Embracing Open Governance
Finally, let's talk about how DocArray will be governed moving forwards. The term “open governance” refers to the way a project is governed – that is, how decisions are made, how the project is structured, and who is responsible for what. In the context of open source software, “open governance” means the project is governed openly and transparently, and that anyone is welcome to participate in that governance.
Open governance for DocArray has many benefits:
- DocArray will be democratically run and everyone will have a say.
- DocArray will be more accessible and inclusive, as anyone can participate in governance.
- DocArray will be higher quality, as decisions are made in a transparent and open way.
We're taking actions to embrace open governance, including:
- Creating a DocArray Technical Steering Committee (TSC) to help guide the project.
- Opening up the development process to more input and feedback from the community.
- Making DocArray development more inclusive and welcoming to new contributors.
About Linux Foundation
The Linux Foundation (LF) is a non-profit technology consortium founded in 2000 as a merger between Open Source Development Labs and the Free Standards Group to standardize Linux, support its growth, and promote its commercial adoption. Additionally, it hosts and promotes the collaborative development of open source software projects. It is a major force in promoting diversity and inclusion in both Linux and the wider open source software community. The Linux Foundation provides a neutral, trusted hub for developers to code, manage, and scale open technology projects.

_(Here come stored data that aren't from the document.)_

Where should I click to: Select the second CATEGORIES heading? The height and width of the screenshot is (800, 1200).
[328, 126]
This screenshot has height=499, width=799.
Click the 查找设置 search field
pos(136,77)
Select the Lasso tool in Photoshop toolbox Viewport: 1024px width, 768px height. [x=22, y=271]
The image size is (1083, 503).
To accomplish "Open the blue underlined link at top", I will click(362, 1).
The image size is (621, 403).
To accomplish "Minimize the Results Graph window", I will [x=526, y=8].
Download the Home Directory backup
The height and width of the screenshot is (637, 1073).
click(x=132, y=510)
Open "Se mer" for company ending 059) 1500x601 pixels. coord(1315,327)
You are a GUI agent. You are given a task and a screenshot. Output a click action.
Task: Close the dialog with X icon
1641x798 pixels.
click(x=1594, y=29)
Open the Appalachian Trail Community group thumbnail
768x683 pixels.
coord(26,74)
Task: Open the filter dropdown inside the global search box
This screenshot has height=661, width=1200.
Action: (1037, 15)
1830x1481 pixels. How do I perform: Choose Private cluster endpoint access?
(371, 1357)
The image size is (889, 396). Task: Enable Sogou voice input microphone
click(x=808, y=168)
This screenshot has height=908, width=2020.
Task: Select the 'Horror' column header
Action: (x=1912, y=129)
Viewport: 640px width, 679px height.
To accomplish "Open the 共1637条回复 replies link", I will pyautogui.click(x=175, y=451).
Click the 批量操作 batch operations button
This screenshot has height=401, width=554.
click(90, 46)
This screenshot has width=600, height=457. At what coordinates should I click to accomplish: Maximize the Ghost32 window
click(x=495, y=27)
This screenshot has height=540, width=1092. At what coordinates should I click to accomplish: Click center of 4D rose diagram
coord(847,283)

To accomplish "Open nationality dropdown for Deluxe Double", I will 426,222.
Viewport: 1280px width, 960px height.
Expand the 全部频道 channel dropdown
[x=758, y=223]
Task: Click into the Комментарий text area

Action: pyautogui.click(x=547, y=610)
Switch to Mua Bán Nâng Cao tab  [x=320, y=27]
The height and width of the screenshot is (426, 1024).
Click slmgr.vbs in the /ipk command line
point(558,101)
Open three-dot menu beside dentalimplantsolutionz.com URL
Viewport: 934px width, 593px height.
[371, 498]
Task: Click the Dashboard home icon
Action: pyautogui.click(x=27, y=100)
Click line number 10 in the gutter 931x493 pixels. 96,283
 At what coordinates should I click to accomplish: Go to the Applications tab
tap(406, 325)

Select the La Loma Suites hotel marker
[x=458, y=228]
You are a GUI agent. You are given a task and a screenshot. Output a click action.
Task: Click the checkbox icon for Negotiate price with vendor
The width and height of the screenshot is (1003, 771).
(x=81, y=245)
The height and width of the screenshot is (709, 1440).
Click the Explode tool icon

About Linux Foundation AI & Data
LF AI & Data is an umbrella foundation of the Linux Foundation that supports open source innovation in artificial intelligence (AI) and data. LF AI & Data was created to support open source AI and data, and to create a sustainable open source AI and data ecosystem that makes it easy to create AI and data products and services using open source technologies. We foster collaboration under a neutral environment with an open governance in support of the harmonization and acceleration of open source technical projects.
About Jina AI
Jina AI is a commercial open-source software company founded in February 2020. It provides businesses and developers with an MLOps platform for building multimodal applications on the cloud, including neural search, creative AI, etc. The company has raised 37.5 million USD backed by top investors including Canaan Partners, GGV Capital, Yunqi Partners, SAP.io, and Mango Capital. The company is headquartered in Berlin, Germany with offices in San Jose, Beijing, and Shenzhen; its distributed team model includes members from all around the world.